John Unsworth is Brandeis University’s Vice Provost for Library and Technology Services and chief information officer, as well as senior lecturer in English. Unsworth previously served as the dean of the Graduate School of Library and Information Science at the University of Illinois Urbana-Champaign from 2003 to 2012, when he began his post at Brandeis. He also has served as director of the Institute for Advanced Technology in the Humanities and taught on the English Department faculty at the University of Virginia. Additionally, he is the co-founder of Postmodern Culture, a peer-reviewed electronic journal in the humanities. Unsworth received a B.A. from Amherst College, an M.A. from Boston University and a Ph.D. from the University of Virginia. Unsworth and his wife, Maggie, have three grown children. In September 2012, he was nominated by President Obama as a member of the National Council on the Humanities.

Brad Tober is an Assistant Professor of Graphic Design in the School of Art and Design at the University of Illinois at Urbana-Champaign. His research explores emerging interactive visual communication technologies and their role within graphic design practice, with particular interest in examining the designer's mediating role in facilitating collaboration through experimental interface design.

Jeffu Warmouth is a conceptual artist who creates work that asks the viewer to unravel their relationships to language, identity, and culture. His work incorporates photography, video, objects, and installations, and often uses humor to skewer popular culture. Born in San Diego, California, in 1970, he received a B.A. from the University of Michigan in 1992, and an M.F.A. from the School of the Museum of Fine Arts, Boston / Tufts University in 1997. He lives and works in Fitchburg, Massachusetts, where he is professor of communications media at Fitchburg State University. Warmouth’s work has been exhibited and screened internationally, including the DeCordova Museum, Boston Center for the Arts, Portland Art Museum, Tufts University, Photo Festival (Kaunas, Lithuania), Brainwash Film Festival (Oakland, CA), AXIOM Center for New and Experimental Media (Boston, MA), and the Experimenta Media Arts Tour (originating in Melbourne, Australia).
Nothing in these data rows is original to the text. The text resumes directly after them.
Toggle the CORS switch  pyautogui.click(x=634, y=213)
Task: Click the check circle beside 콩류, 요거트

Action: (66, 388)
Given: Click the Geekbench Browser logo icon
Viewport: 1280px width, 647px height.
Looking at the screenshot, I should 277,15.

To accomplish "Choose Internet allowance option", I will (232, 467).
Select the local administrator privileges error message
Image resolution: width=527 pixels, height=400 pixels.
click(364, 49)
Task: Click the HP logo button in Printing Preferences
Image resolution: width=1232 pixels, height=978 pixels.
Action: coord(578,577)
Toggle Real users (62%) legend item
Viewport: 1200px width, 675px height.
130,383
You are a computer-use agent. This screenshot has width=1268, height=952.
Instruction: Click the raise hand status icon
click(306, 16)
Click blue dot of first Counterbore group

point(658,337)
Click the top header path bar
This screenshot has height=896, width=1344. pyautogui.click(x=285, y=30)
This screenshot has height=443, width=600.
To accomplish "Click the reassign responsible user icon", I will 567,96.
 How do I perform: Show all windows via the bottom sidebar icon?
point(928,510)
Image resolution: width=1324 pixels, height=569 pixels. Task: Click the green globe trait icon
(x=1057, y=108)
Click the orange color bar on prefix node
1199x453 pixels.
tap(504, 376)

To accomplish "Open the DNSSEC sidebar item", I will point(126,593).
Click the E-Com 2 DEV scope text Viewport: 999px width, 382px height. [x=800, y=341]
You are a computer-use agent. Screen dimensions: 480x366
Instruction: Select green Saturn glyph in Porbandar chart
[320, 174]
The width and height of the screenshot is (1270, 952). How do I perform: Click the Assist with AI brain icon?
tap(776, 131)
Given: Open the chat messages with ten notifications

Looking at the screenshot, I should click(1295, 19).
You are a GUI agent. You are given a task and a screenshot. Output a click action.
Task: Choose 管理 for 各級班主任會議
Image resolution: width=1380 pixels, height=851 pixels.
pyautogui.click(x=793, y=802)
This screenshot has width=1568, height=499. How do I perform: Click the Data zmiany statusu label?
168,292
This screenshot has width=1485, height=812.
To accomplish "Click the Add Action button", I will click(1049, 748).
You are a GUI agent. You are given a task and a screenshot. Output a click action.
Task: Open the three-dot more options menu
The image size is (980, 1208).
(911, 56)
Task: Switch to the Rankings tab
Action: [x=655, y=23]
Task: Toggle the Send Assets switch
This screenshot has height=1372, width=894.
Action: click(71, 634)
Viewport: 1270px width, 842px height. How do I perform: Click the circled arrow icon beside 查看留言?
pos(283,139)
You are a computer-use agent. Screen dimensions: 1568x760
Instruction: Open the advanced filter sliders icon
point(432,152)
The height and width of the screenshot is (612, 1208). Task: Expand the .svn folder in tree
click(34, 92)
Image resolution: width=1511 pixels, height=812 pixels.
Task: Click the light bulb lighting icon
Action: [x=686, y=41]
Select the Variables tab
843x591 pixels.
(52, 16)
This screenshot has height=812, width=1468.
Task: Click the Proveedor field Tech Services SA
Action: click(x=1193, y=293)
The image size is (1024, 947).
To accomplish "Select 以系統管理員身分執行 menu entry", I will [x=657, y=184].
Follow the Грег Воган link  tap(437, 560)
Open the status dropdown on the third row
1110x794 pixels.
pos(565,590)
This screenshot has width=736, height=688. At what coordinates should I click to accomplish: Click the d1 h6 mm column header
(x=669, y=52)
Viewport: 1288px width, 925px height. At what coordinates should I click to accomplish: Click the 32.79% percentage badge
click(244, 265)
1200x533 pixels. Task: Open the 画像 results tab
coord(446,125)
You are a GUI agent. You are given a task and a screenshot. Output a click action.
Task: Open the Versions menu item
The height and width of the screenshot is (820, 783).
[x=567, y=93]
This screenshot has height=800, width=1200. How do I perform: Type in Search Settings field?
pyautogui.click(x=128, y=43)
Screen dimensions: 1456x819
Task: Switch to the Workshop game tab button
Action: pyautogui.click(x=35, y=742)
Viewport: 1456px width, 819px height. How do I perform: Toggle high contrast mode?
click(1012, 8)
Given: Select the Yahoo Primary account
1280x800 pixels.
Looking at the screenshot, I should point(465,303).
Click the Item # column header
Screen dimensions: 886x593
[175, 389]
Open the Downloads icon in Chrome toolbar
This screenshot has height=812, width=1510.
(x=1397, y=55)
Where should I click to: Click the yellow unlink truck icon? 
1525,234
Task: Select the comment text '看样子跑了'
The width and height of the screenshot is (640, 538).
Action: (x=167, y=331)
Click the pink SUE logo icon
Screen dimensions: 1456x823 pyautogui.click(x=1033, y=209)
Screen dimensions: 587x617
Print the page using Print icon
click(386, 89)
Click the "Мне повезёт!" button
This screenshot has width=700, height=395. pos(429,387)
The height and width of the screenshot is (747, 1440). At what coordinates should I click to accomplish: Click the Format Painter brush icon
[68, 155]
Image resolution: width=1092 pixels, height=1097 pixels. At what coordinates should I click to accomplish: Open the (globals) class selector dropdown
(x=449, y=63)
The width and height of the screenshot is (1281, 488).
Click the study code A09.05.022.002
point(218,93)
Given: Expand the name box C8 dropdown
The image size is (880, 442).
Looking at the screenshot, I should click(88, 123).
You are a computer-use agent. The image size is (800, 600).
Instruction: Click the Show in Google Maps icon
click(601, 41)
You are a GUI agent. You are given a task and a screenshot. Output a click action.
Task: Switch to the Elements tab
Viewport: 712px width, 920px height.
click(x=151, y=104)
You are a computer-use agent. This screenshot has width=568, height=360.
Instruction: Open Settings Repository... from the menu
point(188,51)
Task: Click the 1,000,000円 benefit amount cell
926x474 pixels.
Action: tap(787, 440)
Ellen Wetmore was raised in Saginaw, Michigan in the 1970’s and ‘80’s. Her work explores the corporality of the female body and its surreal transformations through sculpture, video, photography, and large digital wall drawings. For her, art functions in an aesthetic and revelatory capacity: “Art is a way of mitigating the atrociousness of everyday life.” Wetmore’s video projects have been featured in screenings at the Sandwell Arts Trust in the West Midlands, UK, Ciné Lumière in London, the Dorsky Gallery in Long Island, NY, Currents, Santa Fe, New Mexico, CologneOff, Cologne, Germany, the AIR Gallery in New York, the Women’s Caucus for the Arts, and Les Instants Video in Marseille, France. Her latest show was on the 80 foot tall marquee at the Boston Convention and Exhibition Center. Her work can be found online at, on Youtube, and on Vimeo. She lives and works in Fitchburg, Massachusetts.